**Tekst ćwiczenia:**
==*==

Koronawirus: Wariant Delta jest już w 74 krajach. Daje objawy podobne do przeziębienia

koronawirus
Fot. freepik.com

Istnieją obawy, że indyjski wariant koronawirusa wkrótce będzie odpowiadał za większość zakażeń na całym świecie. Zdaniem naukowców rozprzestrzenia się znacznie szybciej niż inne mutacje i może powodować cięższe przechodzenie COVID-19.

Ból głowy, gardła oraz katar są najczęściej zgłaszanymi objawami związanymi z Deltą, wariantem koronawirusa wykrytym po raz pierwszy w Indiach – tak wykazali brytyjscy naukowcy. Wariant indyjski stanowi obecnie 90% zakażeń w Wielkiej Brytanii. Prof. Tim Spector, który kieruje badaniem Zoe Covid Symptom, powiedział w rozmowie z BBC, że choć wariant Delta dla młodych osób może być czymś na kształt ostrzejszego przeziębienia, to nie zmienia to faktu, że jest ryzykowny i zaraźliwy dla innych osób.

- reklama -

Publiczna służba zdrowia w Wielkiej Brytanii jako główne objawy COVID-19 wskazuje kaszel, gorączkę oraz utratę węchu i smaku, jednak zdaniem prof. Spectora te symptomy należą obecnie do rzadszych. Jego zespół wyciągnął te wnioski na podstawie analizy objawów zgłaszanych w specjalnej aplikacji przez tysiące zarażonych koronawirusem osób. – Ludzie mogą odnieść wrażenie, że przechodzą sezonowe przeziębienie, więc dalej będą wychodzili na przyjęcia i przez to mogą przekazywać wirusa sześciu kolejnym osobom. Być może to jest po prostu uciążliwe przeziębienie, ale zostańcie w domach i zróbcie test – zaapelował do młodych osób.

==*==

**Dane:**
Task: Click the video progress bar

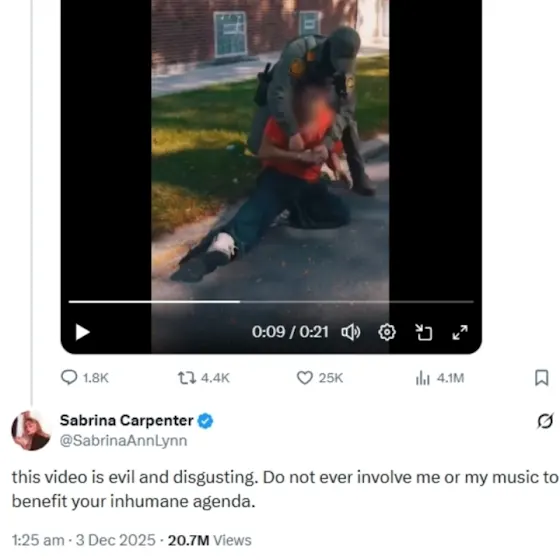Action: pos(271,302)
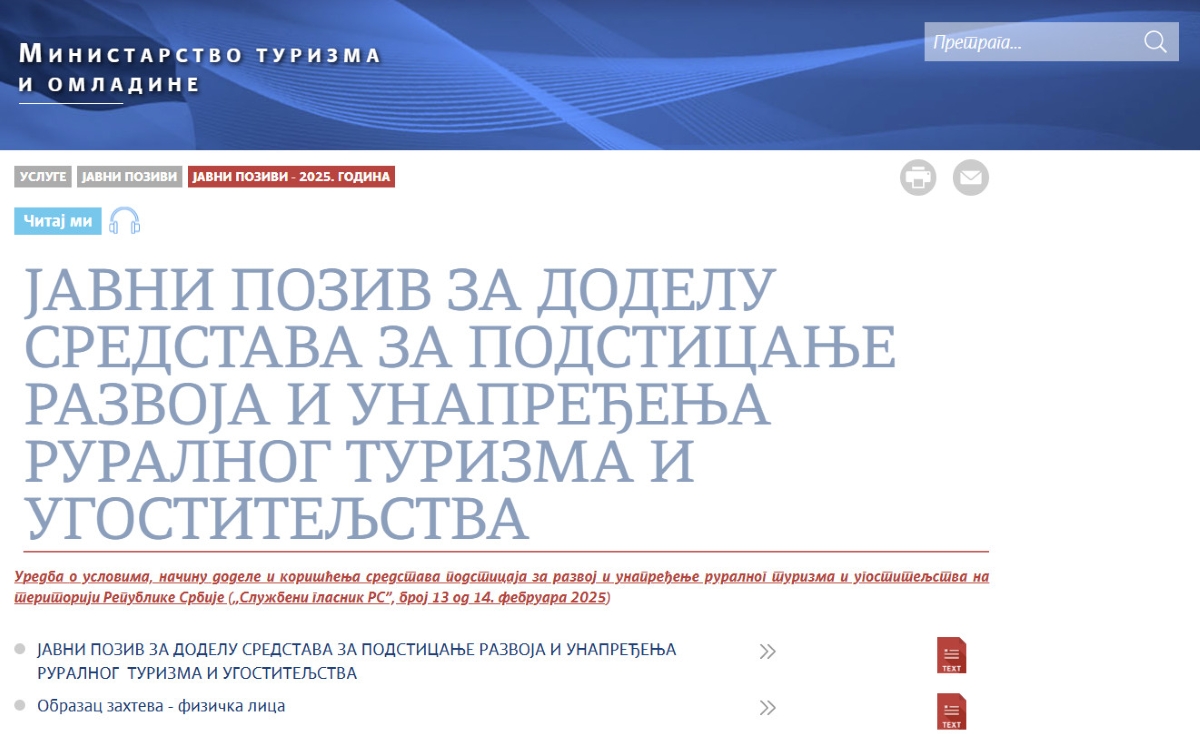Select the ЈАВНИ ПОЗИВИ breadcrumb
Screen dimensions: 1200x734
129,177
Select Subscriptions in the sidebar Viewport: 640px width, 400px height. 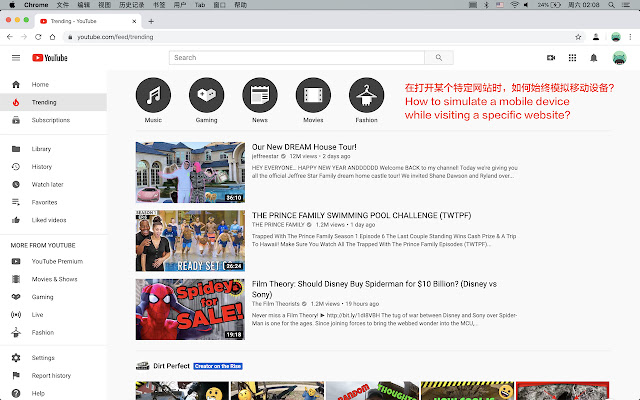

==*==

**Zadania do wykonania:**
[A] Przepisz fragment tekstu o wariancie Delta od słów „Istnieją obawy, że” do słów „dla innych osób.” włącznie. Zmień przy tym „brytyjscy naukowcy” na „brytyjscy badacze”.
[B] Wymień wszystkie objawy, które według tekstu o wariancie Delta publiczna służba zdrowia w Wielkiej Brytanii wskazuje jako główne objawy COVID-19.
[C] Podejmij tekst o wariancie Delta po jego ostatnim zdaniu i dopisz dalszy ciąg.
Dane nie są tu do niczego potrzebne.

**Odpowiedzi do zadań:**
[A]
Istnieją obawy, że indyjski wariant koronawirusa wkrótce będzie odpowiadał za większość zakażeń na całym świecie. Zdaniem naukowców rozprzestrzenia się znacznie szybciej niż inne mutacje i może powodować cięższe przechodzenie COVID-19.

Ból głowy, gardła oraz katar są najczęściej zgłaszanymi objawami związanymi z Deltą, wariantem koronawirusa wykrytym po raz pierwszy w Indiach – tak wykazali brytyjscy badacze. Wariant indyjski stanowi obecnie 90% zakażeń w Wielkiej Brytanii. Prof. Tim Spector, który kieruje badaniem Zoe Covid Symptom, powiedział w rozmowie z BBC, że choć wariant Delta dla młodych osób może być czymś na kształt ostrzejszego przeziębienia, to nie zmienia to faktu, że jest ryzykowny i zaraźliwy dla innych osób.

[B] kaszel, gorączka, utrata węchu, utrata smaku

[C]
Wariant koronawirusa Delta dotarł już do 74 krajów. Istnieją obawy, że wkrótce będzie odpowiadał za większość zakażeń na całym świecie. Ogniska zlokalizowano już w Chinach, USA, Skandynawii, państwach afrykańskich oraz krajach Oceanii. Zdaniem naukowców Delta rozprzestrzenia się znacznie szybciej niż inne warianty i może powodować cięższe przechodzenie COVID-19.

W maju Światowa Organizacja Zdrowia wskazała Deltę jako wariant, który powinien budzić zaniepokojenie, ponieważ powoduje cięższe objawy w tym ból brzucha, mdłości, wymiotowanie, utratę apetytu oraz słuchu i ból stawów. Jest też zwodniczy, ponieważ jego objawy łatwo mogą być pomylone z przeziębieniem. „The Guardian” zwraca uwagę, że Delta rozprzestrzenia się mimo lockdownów i zamkniętych granic, czego dowodem jest wykrycie przypadków zakażeń wariantem w Melbourne w Australii, która izoluje się od reszty świata i wprowadziła surowe obostrzenia.

„Bloomberg”, powołując się na informacje od państwowych organów odpowiedzialnych za zdrowie, wskazał, że szczepionki przeciwko COVID-19 firmy Pfizer i AstraZeneca po dwóch dawkach mogą zapobiec hospitalizacji osób zakażonych wariantem Delta.

oprac. /kp/

- reklama -

KOMENTARZE

Proszę wpisać swój komentarz!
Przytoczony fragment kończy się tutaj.